Under the current rules, H-4 spouses are not permitted to apply for work authorization until the H-1B employee reaches the last stage of the employment-based green card process. For H-1B employees in backlogged categories, the wait for the spouse to be able to request work authorization can be many years. The new proposed rule would significantly benefit H-1B holders from backlogged categories and their spouses by allowing the H-4 spouse to apply for work authorization much earlier in the process.

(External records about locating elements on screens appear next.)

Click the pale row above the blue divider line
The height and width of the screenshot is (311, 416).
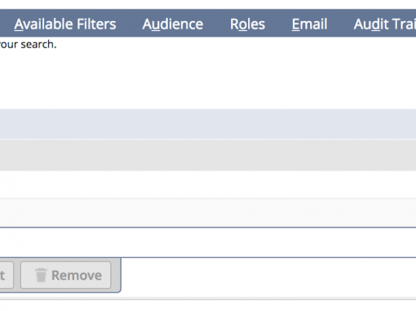[x=208, y=212]
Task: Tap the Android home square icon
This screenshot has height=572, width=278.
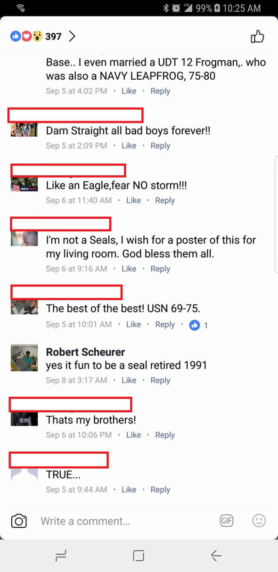Action: coord(139,556)
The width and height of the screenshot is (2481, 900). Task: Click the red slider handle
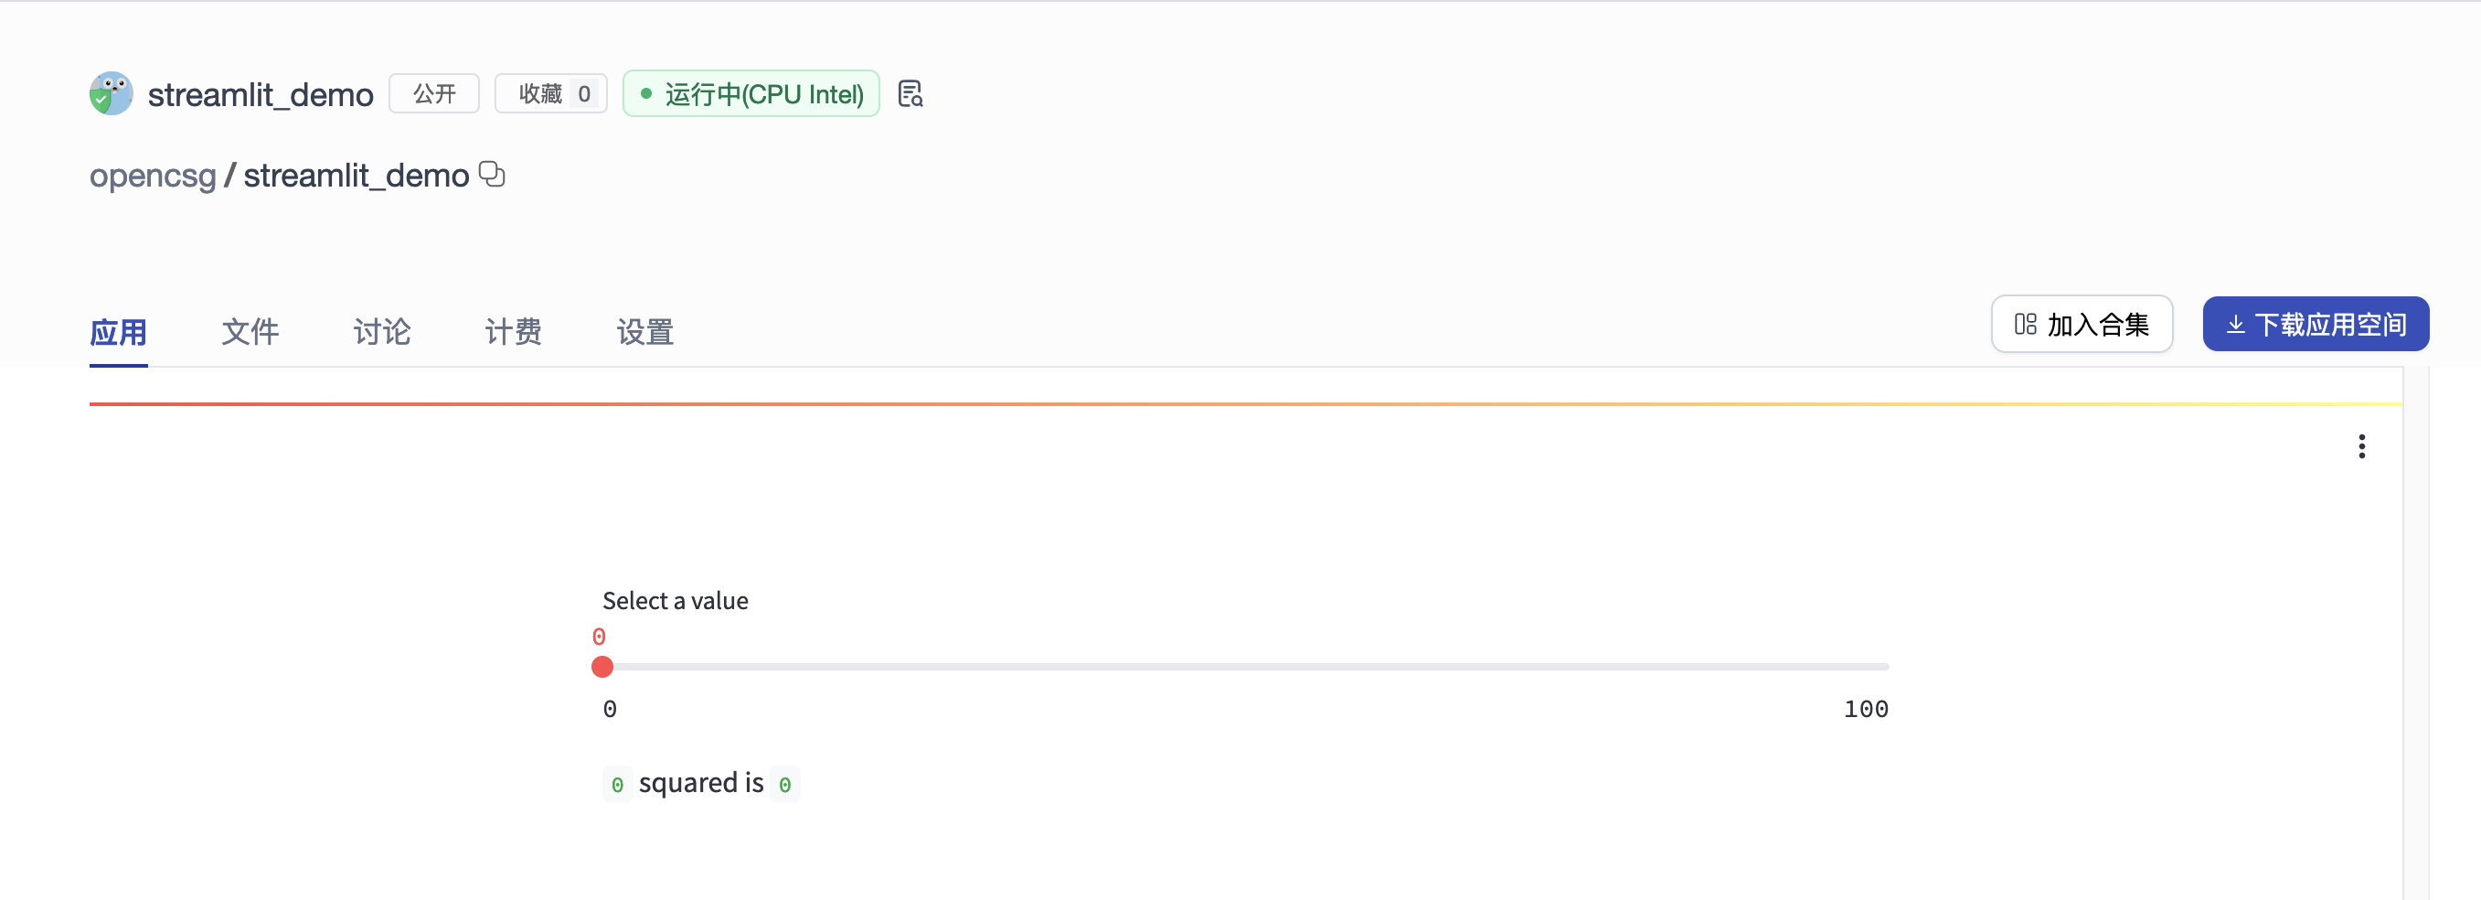[x=603, y=667]
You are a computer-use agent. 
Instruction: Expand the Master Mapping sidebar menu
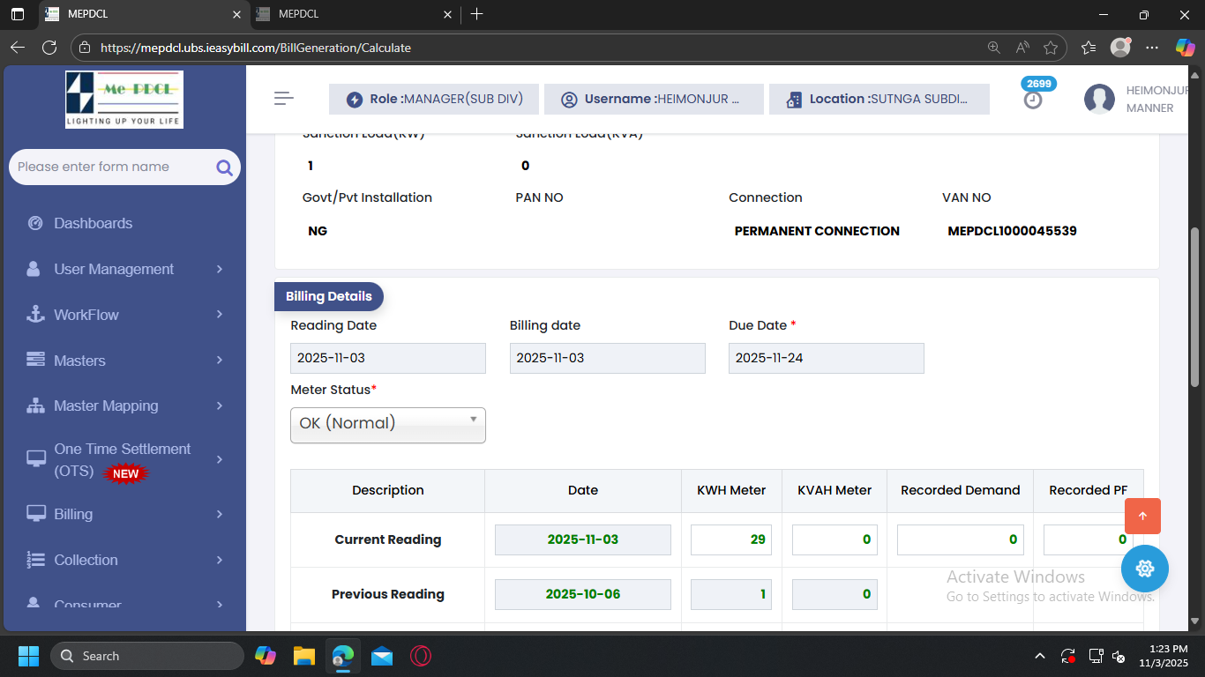(x=125, y=405)
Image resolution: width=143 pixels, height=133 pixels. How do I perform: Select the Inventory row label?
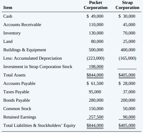click(12, 33)
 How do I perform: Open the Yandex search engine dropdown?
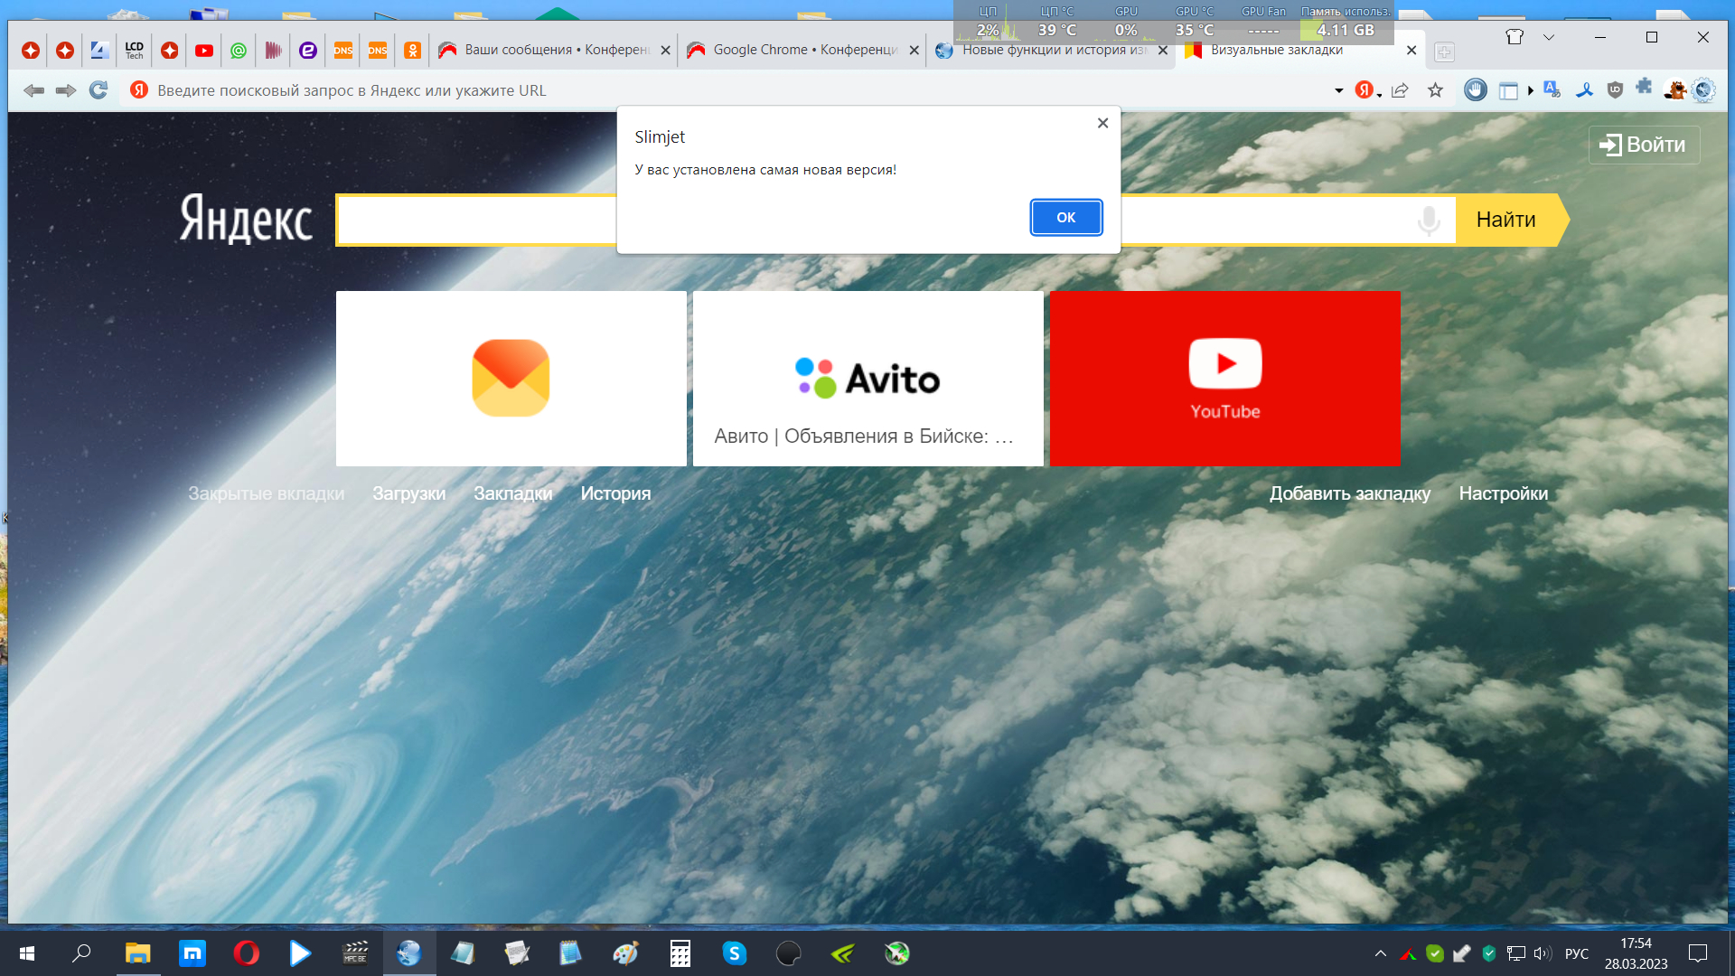(x=1367, y=90)
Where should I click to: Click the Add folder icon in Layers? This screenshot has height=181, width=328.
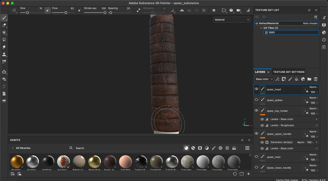(309, 79)
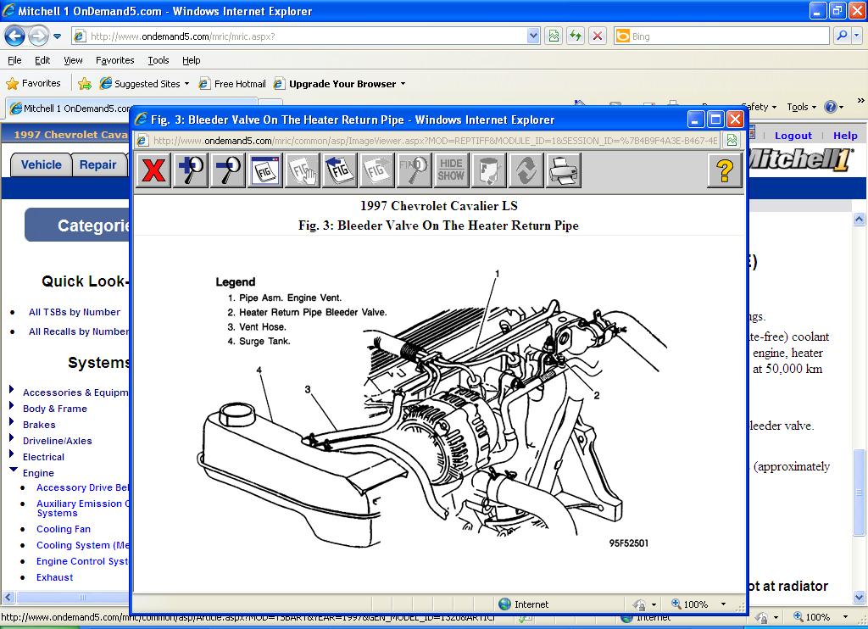868x629 pixels.
Task: Open the address bar history dropdown
Action: (x=533, y=36)
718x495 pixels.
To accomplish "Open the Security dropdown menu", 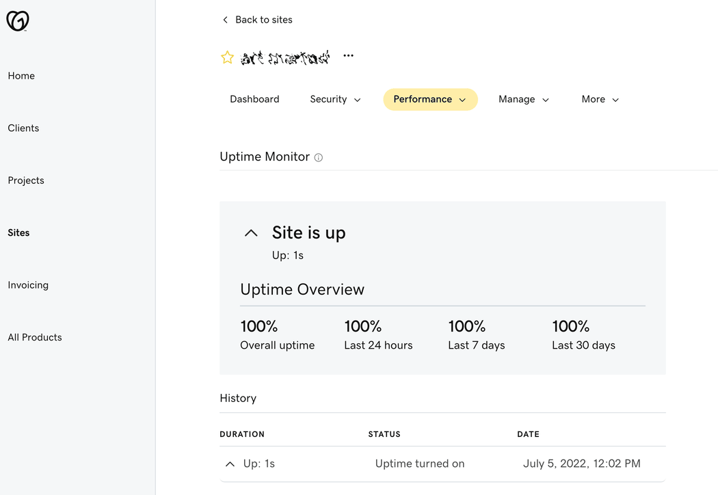I will coord(335,99).
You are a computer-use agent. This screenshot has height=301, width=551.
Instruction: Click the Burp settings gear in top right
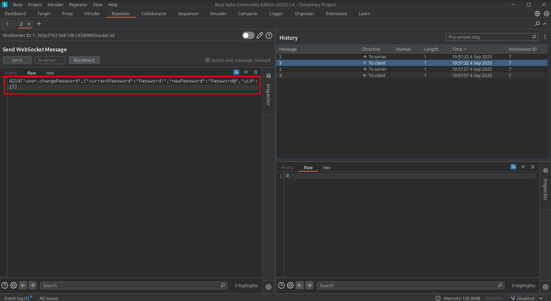[547, 14]
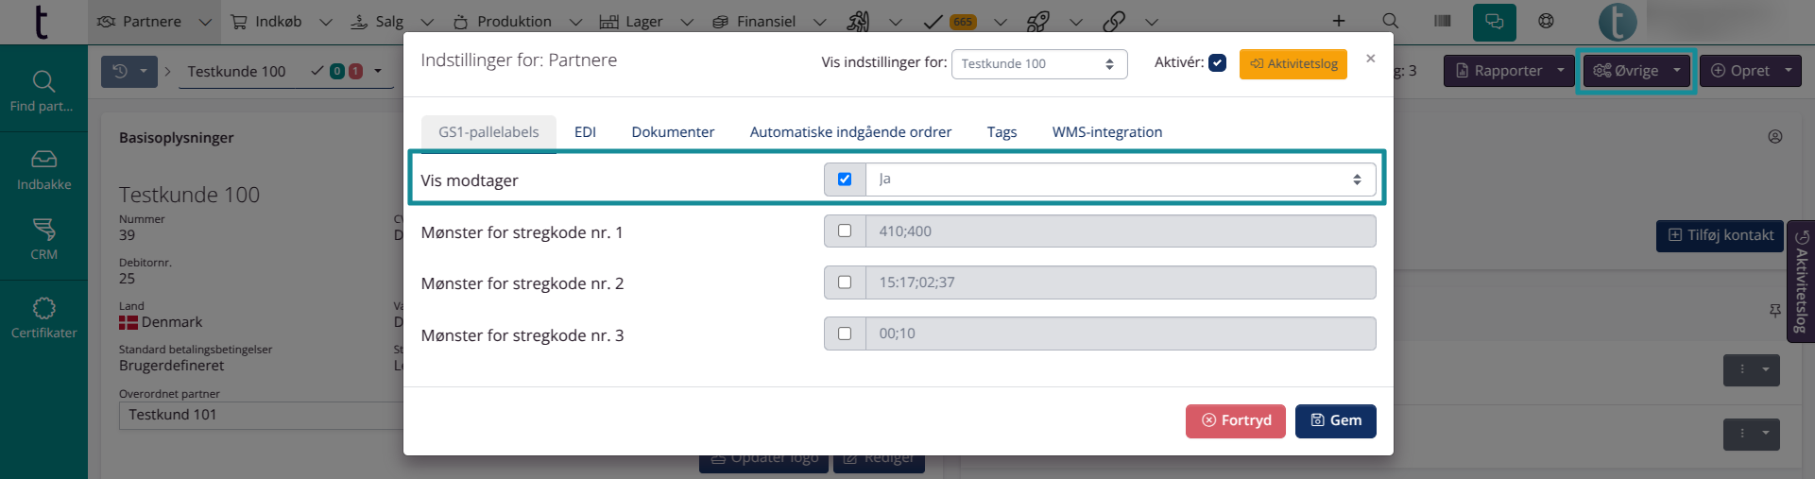Switch to the EDI tab
The width and height of the screenshot is (1815, 479).
(x=585, y=132)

Proposed Rule to Ease Extension Process for E-3 and H-1B1 Workers
This proposed rule provides an automatic extension of work authorization upon the filing of status extensions for E-3 professionals from Australia, H-1B1 specialty occupation professionals from Chile or Singapore, and CW-1 transitional workers from the Commonwealth of the Northern Mariana Islands. Under current regulations, E-3, H-1B1, and CW-1 holders whose extension petitions have been filed are not permitted to continue working after their status expires. The proposed rule would bring workers in E-3, H-1B1 and CW-1 status in line with other nonimmigrant categories, including H-1B, L-1A, L-1B, E-1, and E-2, who may continue to work while their extension petitions are in process. The new rule would ease the burden on employers for cases where E-3, H-1B1 and CW-1 workers have extensions that are subject to long processing times or a Request for Evidence.
Under the proposed rule, existing regulations would be changed to allow E-3, H-1B1, and CW-1 nonimmigrant workers up to 240 days of continued work authorization beyond the expiration date noted on their I-94 cards, as long as a timely-filed extension request remains pending.